ACTION ITEM: Count the lines in the records below that contain the word "Remove", and give that figure alone.

TASK INPUTS:
------
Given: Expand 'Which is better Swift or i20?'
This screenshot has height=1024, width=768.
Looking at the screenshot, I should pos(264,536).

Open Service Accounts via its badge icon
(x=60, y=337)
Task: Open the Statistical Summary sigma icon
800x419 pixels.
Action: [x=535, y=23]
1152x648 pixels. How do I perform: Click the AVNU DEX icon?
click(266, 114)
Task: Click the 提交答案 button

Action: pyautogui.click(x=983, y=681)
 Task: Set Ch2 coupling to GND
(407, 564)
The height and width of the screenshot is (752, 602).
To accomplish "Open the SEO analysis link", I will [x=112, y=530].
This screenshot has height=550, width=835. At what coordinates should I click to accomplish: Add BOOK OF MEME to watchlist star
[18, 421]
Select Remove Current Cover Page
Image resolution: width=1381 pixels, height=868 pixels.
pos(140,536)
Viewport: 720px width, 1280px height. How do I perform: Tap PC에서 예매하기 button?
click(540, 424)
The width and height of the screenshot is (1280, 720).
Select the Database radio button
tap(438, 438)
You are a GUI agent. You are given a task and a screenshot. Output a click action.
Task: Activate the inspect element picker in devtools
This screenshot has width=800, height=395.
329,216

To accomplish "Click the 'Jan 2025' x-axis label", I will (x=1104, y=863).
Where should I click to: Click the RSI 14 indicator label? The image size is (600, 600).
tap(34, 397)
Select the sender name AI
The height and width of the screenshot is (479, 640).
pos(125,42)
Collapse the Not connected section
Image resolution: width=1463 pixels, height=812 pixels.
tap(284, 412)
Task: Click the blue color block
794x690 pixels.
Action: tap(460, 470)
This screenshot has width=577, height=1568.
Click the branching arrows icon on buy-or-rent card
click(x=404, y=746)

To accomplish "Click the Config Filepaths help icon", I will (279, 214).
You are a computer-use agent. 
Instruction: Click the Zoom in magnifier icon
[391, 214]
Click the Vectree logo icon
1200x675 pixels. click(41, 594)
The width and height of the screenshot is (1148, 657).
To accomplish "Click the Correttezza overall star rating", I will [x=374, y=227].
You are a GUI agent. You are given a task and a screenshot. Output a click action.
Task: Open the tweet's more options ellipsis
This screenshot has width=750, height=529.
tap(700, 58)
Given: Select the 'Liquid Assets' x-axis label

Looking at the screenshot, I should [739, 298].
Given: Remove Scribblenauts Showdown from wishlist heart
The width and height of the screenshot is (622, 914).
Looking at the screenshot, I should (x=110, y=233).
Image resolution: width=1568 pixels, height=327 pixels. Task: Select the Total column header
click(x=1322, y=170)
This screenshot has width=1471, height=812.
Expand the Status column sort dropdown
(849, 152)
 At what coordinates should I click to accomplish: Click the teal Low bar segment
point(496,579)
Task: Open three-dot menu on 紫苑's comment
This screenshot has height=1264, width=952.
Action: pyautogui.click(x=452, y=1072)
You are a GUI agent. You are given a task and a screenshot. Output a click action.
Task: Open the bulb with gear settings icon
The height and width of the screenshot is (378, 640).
------
EXERCISE ANSWER: 2